For many years, a child’s IQ score defined the giftedness of a child. However, researchers argue that intelligence cannot be narrowed down to one score. Instead, giftedness has been more recently defined by looking at the many facets of intelligence. Susan K. Johnsen provides a definition of the gifted child in her book Identifying Gifted Children: A Practice Guide:
Students, children, or youth who give evidence of high performance capability in areas such as intellectual, creative, artistic, or leadership capacity, or in specific academic fields, and who require services or activities not ordinarily provided by the school in order to fully develop such capabilities.
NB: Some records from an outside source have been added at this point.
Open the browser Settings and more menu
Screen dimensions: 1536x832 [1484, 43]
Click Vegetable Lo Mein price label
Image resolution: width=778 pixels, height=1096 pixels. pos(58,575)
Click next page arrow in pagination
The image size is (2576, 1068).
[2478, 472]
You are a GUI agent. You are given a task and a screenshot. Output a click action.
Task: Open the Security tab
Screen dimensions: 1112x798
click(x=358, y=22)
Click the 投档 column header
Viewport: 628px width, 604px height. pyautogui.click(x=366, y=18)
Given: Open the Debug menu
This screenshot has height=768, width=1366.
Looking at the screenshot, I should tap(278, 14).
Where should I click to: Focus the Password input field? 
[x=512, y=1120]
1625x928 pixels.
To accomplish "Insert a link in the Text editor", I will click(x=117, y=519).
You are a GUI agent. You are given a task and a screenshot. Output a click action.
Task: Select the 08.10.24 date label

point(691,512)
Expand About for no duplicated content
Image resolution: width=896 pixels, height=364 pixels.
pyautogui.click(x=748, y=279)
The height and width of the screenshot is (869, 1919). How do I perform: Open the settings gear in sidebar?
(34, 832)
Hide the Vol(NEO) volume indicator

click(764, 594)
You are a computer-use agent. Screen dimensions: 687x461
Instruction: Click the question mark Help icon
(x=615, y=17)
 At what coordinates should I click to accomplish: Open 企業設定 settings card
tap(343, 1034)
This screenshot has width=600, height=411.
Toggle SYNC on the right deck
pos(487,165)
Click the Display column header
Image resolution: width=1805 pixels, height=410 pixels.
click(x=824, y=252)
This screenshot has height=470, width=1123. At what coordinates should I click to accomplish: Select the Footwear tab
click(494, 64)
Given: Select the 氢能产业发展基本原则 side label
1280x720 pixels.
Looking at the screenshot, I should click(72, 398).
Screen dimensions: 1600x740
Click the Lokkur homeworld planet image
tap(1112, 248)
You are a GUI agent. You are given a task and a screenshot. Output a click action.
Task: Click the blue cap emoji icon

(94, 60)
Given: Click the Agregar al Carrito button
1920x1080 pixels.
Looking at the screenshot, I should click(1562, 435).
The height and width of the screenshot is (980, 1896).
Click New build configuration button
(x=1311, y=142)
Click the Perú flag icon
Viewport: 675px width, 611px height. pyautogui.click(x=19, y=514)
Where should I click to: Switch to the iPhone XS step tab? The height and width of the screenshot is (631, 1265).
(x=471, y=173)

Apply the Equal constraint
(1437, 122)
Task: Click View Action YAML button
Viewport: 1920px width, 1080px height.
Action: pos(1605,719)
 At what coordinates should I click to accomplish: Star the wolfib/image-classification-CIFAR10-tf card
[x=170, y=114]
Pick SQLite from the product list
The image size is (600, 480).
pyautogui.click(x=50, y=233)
It is becoming evident that giftedness in a child has an influence on their psychological growth. The level of impact on a child’s functioning depends on their type of giftedness, attitude, values, personality temperament, life experiences, and how well his or her needs are being met. However, the research is clear that gifted children have an intensified capacity for thinking and feeling with vivid imaginations and enhanced creative ability. Being “different” in this way can lead to feelings of jealousy, competitiveness, and resentment from peers and higher expectations from parents and teachers. Some of the specific impairments that a gifted teen might experience include:
- Difficulty with peer relationships
- Refusal to do routine, repetitive assignments
- Inappropriate criticism of others
- Lack of awareness regarding how their unique ability is affecting others
- Not feeling challenged at school
- Depression as a result of boredom
- Anxiety as a result of feeling different
- Difficulty receiving constructive criticism
- Hiding intellectual and creative abilities
- Resisting authority, nonconforming
- Excessive competitiveness
- Isolation from peers
- Frustration tolerance is very low
- Poor study habits
Depression & Anxiety
For a gifted teen, particularly, he or she might likely experience high levels of stress and anxiety from feeling different than their peers. Because adolescence is the time of life when social interaction and acceptance from peer groups is important, feeling different can lead to feelings of inadequacy, depression, anxiety and stress.
According to the SENG organization, Supporting Emotional Needs of the Gifted, there is research that indicates the tendency for gifted teens to be more prone to depression, given their differences from other children, which might contribute to unusual social and emotional challenges that other teens might not have. Gifted teens might be more sensitive, tend to be perfectionists, and have high levels of energy. These traits might contribute feeling so different that they cannot socially or emotionally connect with others, leading to a sense of loneliness or isolation.
At the same time, SENG also points out that gifted teens typically want to hide their depression. Gifted adolescents are often very sensitive and can feel shame for not being able to identify the source of their feelings and for feeling like a failure socially and emotionally.
Although at first glance, children and adolescents who are gifted might appear to have the skills and abilities to succeed, their intellectual and/or creative gifts can cause unexpected concerns. Fortunately, as the needs of a gifted teen is becoming more and more evident, the mental health community is learning how to meet those needs and provide support for them to live fulfilling and meaningful lives.
Schuler, Patricia A. “Gifted Kids at Risk: Who’s Listening?” SENG. 2013. Web. 26 Feb. 2014.
“Intellectual Giftedness.” Wikipedia. Wikimedia Foundation, 16 Feb. 2014. Web. 26 Feb. 2014.
Grobman, J. (2009). A psychodynamic psychotherapy approach to the emotional problems of exceptionally and profoundly gifted adolescents and adults: A psychiatrist’s experience. Journal for the Education of the Gifted, 33, 106-125.